A new study by researchers at Kyoto University’s Institute for Integrated Cell-Material Sciences (iCeMS) and collaborators in Japan and the United States demonstrates that enhancing radiation therapy using novel iodine nanoparticles can destroy cancer cells.

The findings were published in the journal Scientific Reports in a paper titled, “Iodine containing porous organosilica nanoparticles trigger tumor spheroids destruction upon monochromatic X-ray irradiation: DNA breaks and K-edge energy X-ray.”

“X-ray irradiation of high Z elements causes photoelectric effects that include the release of Auger electrons that can induce localized DNA breaks,” wrote the researchers. “We have previously established a tumor spheroid-based assay that used gadolinium containing mesoporous silica nanoparticles and synchrotron-generated monochromatic X-rays. In this work, we focused on iodine and synthesized iodine-containing porous organosilica (IPO) nanoparticles.”

“Exposing a metal to light leads to the release of electrons, a phenomenon called the photoelectric effect. An explanation of this phenomenon by Albert Einstein in 1905 heralded the birth of quantum physics,” said iCeMS molecular biologist Fuyuhiko Tamanoi, PhD, who led the study. “Our research provides evidence that suggests it is possible to reproduce this effect inside cancer cells.”

The researchers sought to overcome the challenge of effective radiation therapy at the center of tumors where oxygen levels are low due to the lack of blood vessels penetrating deeply into the tissue.

They designed porous, iodine-carrying organosilica nanoparticles. Then the researchers dispersed their nanoparticles through tumor spheroids.

The researchers demonstrated that the nanoparticles destroyed tumor spheroids upon irradiation with monochromatic X-ray.
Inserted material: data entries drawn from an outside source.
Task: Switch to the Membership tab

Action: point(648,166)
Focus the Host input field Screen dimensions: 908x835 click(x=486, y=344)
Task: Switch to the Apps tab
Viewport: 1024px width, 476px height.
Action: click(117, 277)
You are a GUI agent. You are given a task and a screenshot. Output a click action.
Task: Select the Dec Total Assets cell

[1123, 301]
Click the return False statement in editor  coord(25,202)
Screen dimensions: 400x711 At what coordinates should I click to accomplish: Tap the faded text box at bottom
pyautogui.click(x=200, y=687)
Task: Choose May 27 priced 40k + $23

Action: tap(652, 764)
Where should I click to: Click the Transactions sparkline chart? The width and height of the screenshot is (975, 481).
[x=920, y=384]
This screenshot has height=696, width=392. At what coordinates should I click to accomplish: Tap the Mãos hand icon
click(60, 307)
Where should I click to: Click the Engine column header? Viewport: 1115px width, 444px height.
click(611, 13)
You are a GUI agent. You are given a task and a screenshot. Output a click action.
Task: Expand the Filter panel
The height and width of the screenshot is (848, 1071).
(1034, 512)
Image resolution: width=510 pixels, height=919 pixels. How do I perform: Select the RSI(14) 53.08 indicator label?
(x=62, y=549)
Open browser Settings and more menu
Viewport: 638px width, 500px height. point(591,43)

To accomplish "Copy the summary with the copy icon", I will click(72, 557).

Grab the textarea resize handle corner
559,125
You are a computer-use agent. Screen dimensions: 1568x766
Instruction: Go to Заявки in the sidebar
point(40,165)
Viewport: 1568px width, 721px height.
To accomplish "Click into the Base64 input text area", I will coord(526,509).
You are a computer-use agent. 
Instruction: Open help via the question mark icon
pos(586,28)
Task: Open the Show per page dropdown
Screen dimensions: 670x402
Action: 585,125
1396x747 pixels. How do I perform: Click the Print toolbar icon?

By systematically changing energy levels, they were able to demonstrate that the optimum effect of tumor destruction occurs with 33.2 keV X-ray.

Further observation revealed that the nanoparticles were taken up by the tumor cells, localizing just outside their nuclei.

“Our study represents an important example of employing a quantum physics phenomenon inside a cancer cell,” said Matsumoto. “It appears that a cloud of low-energy electrons is generated close to DNA, causing double strand breaks that are difficult to repair, eventually leading to programmed cell death.”

Looking toward the future, the researchers want to further their studies to understand how electrons are released from iodine atoms when they are exposed to X-rays. They are also working on placing iodine on DNA rather than near it to increase efficacy, and to test the nanoparticles on mouse models of cancer.